-- Start Material supplied --

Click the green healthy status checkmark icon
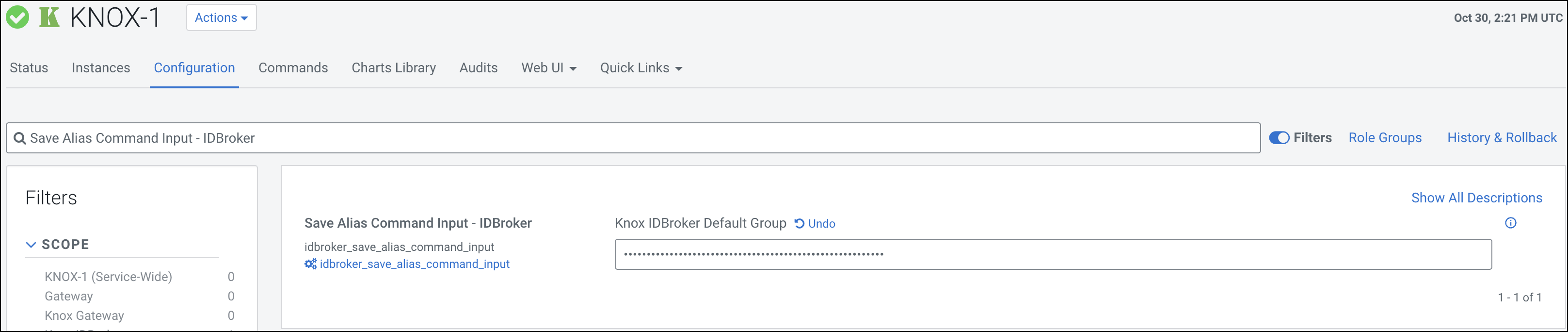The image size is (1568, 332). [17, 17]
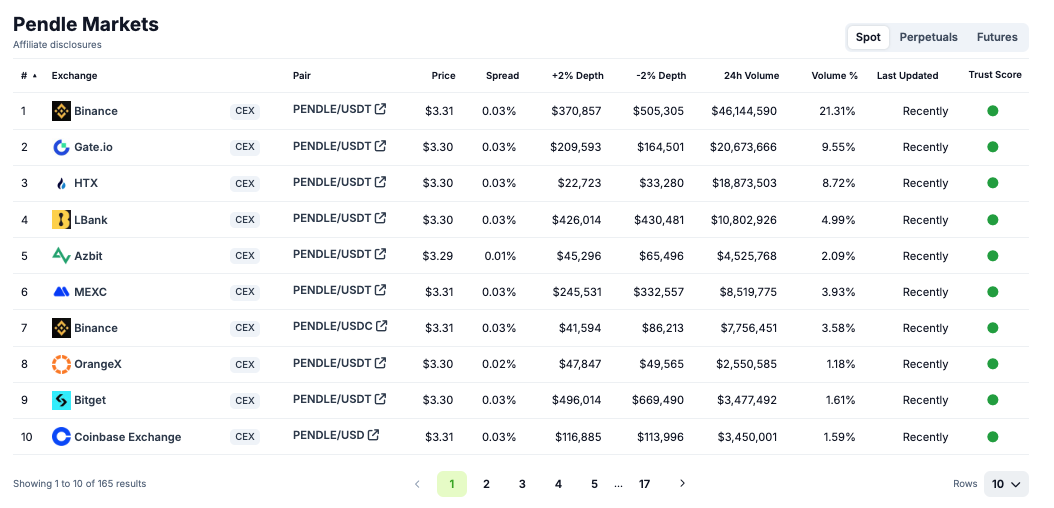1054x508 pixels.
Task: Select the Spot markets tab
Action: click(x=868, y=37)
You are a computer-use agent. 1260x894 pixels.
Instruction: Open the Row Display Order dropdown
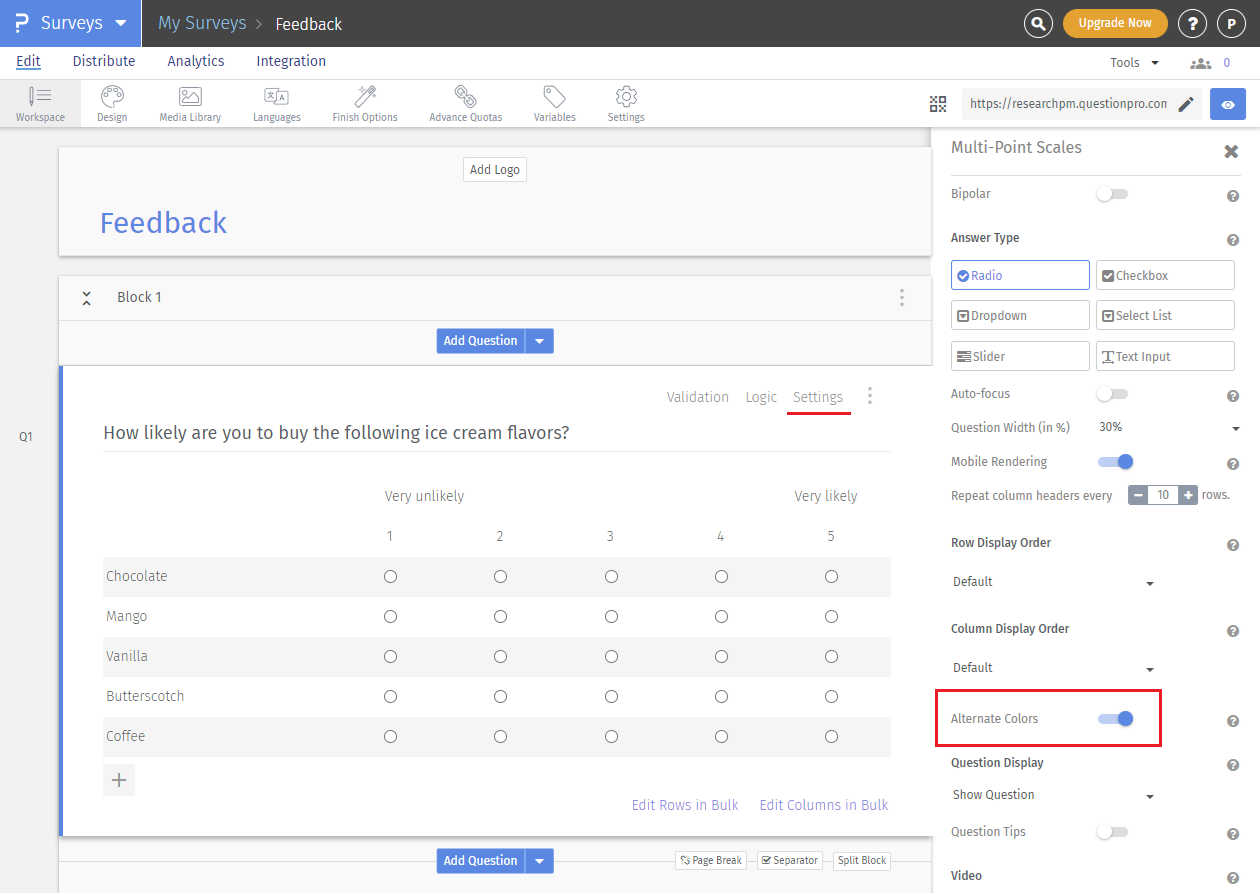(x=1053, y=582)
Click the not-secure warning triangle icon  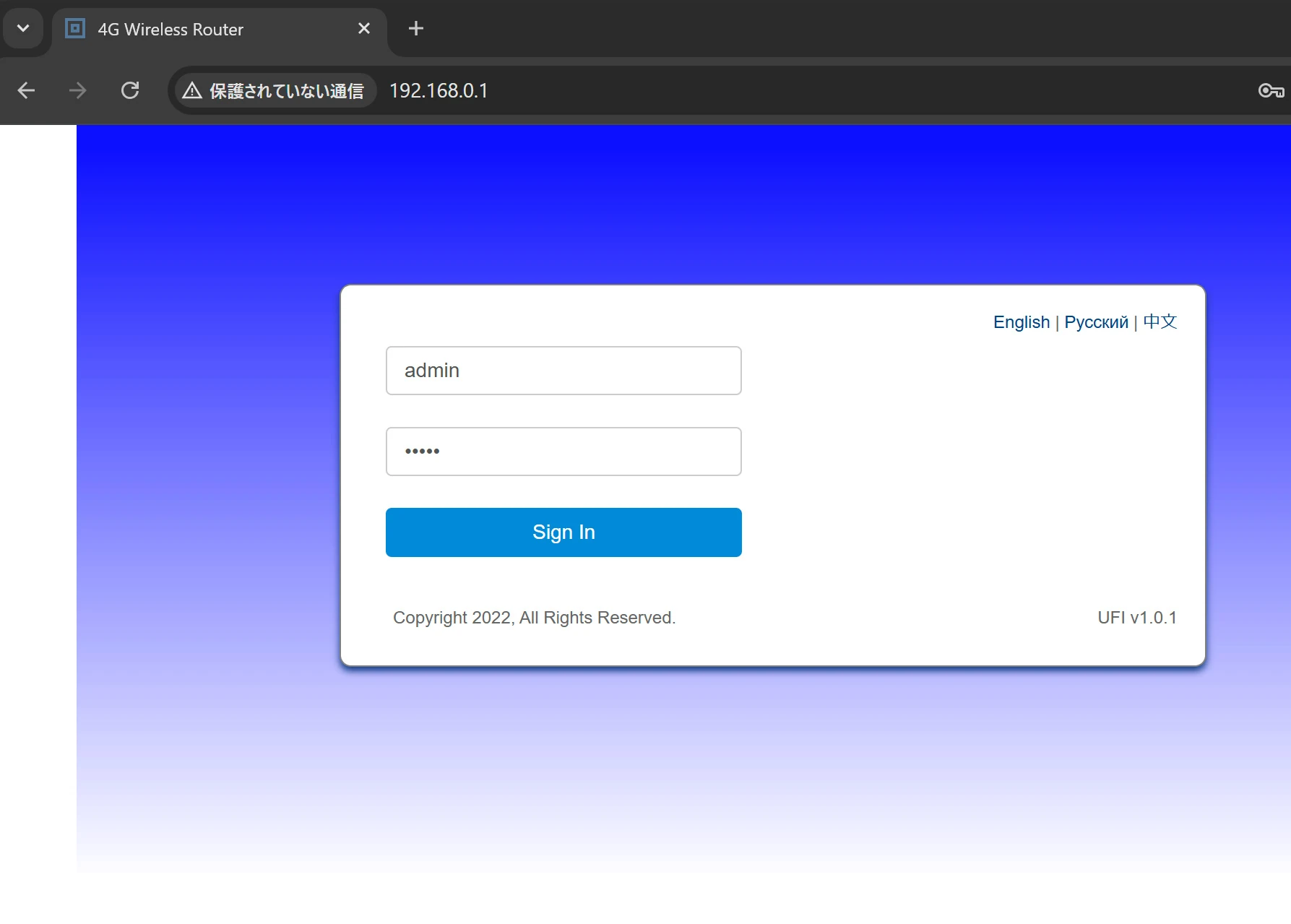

-- End Material supplied --
-- Start Material supplied --

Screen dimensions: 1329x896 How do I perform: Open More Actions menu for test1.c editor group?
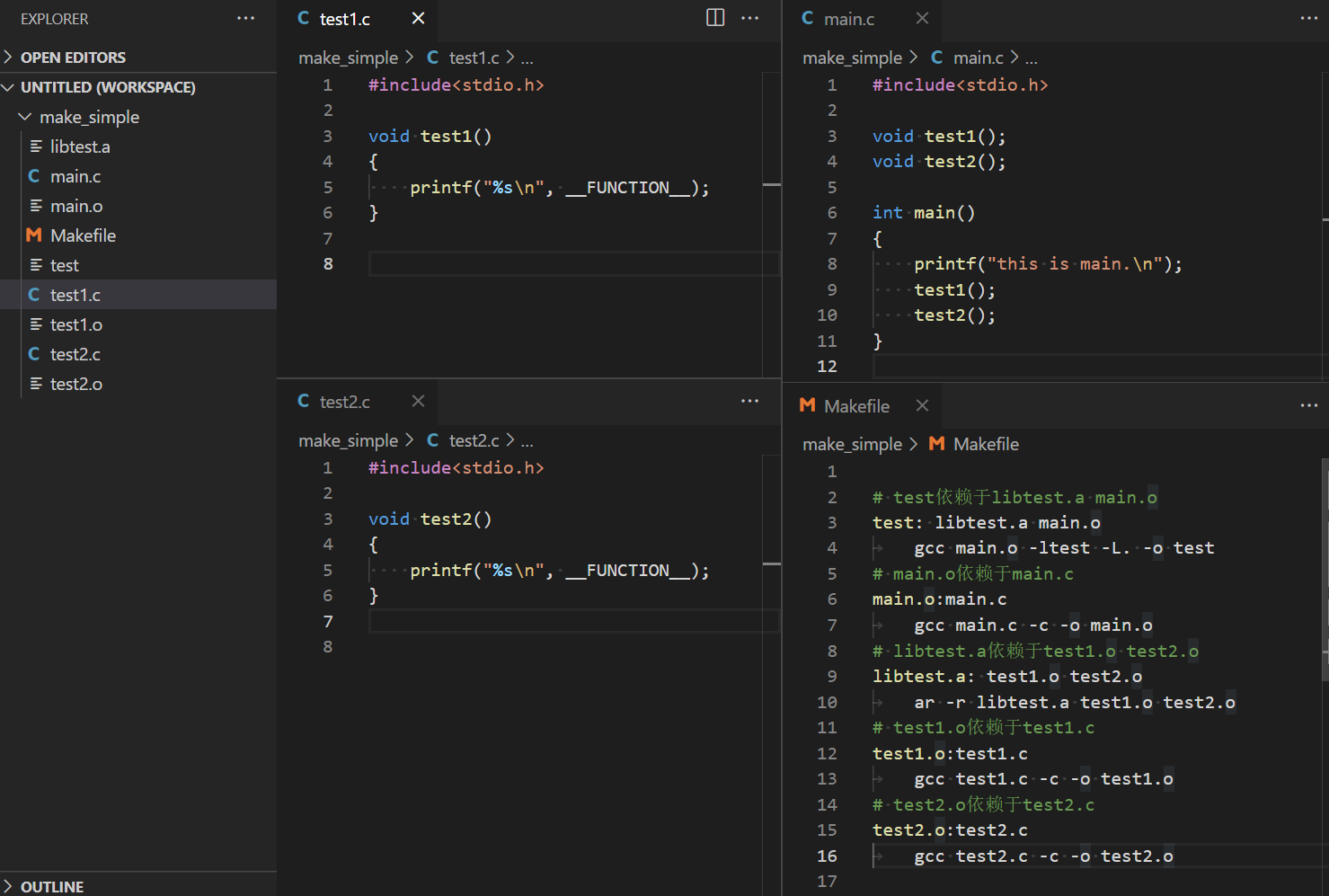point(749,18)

-- End Material supplied --

Your instructions:
Rewrite the lines of the records between the line containing "Click the green healthy status checkmark icon" and the line containing "Click the not-secure warning triangle icon", inclusive, as a Markdown table with the columns No. and Text. Omit blank lines and leave the pictures out.

Answer to the exercise:
| No. | Text |
|---|---|
| 1 | Click the green healthy status checkmark icon |
| 2 | The image size is (1568, 332). [17, 17] |
| 3 | 1054x508 pixels. |
| 4 | Task: Select the Spot markets tab |
| 5 | Action: click(x=868, y=37) |
| 6 | You are a computer-use agent. 1260x894 pixels. |
| 7 | Instruction: Open the Row Display Order dropdown |
| 8 | (x=1053, y=582) |
| 9 | Click the not-secure warning triangle icon   |